Peel, 35, has long charcoal hair, dark eyes, and wears a red dress. Russian and raised in Canada, she graduated from the London School of Economics and was an executive director in equities at Goldman Sachs Group Inc. She now lives in Hong Kong with her husband Stephen Peel — head of Asia Emerging Markets at the buyout firm TPG Inc. — and 4-year-old son, traveling to London once a month. […]
Patrons lacked access to artists or curators beyond black- tie galas and gallery openings, Peel says. “A lot was being offered in the way of sales and social engagement, but no one had ever asked Jake and Dinos Chapman if they’d open up their doors and allow a group of 100 people to sit among their ‘Hell’ sculpture,” she says. Outset has since staged seven years’ worth of events, including dinner at sculptor Antony Gormley’s studio, and a trip to the Venice Biennale for perks including lunch with McQueen.
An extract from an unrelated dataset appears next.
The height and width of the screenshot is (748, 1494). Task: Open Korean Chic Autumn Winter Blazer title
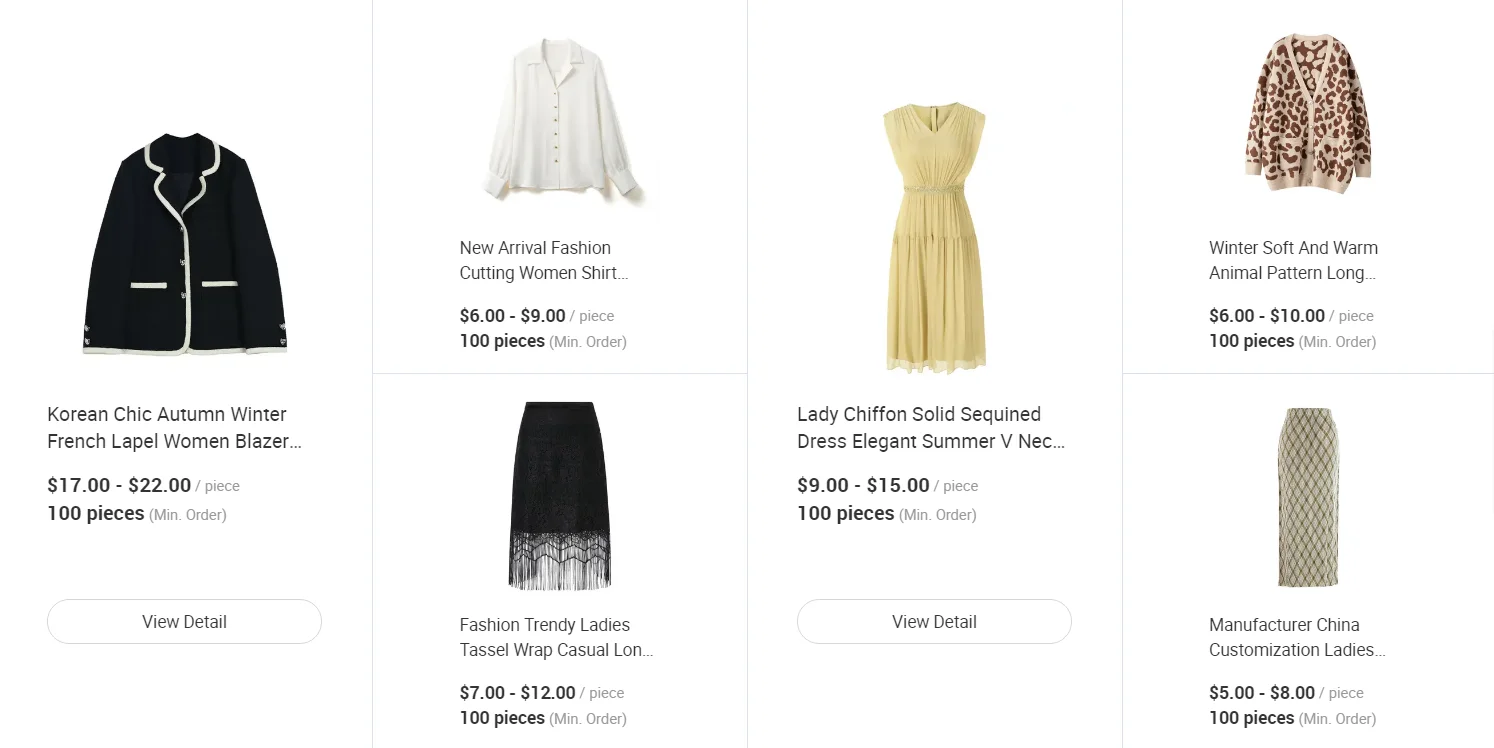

Today, Outset is less an events organizer than an active arts patron. Aside from its donor base, which generates 500,000 pounds worth of annual funding, Outset has a subset of 15 givers who provide one-off funding for new art, as they did with the McQueen work in Venice. Now, “it’s less about ‘What is my access?’ and more about, ‘What are we doing with this funding?’” says Peel, who defines Outset’s mission as “private funding for the public.”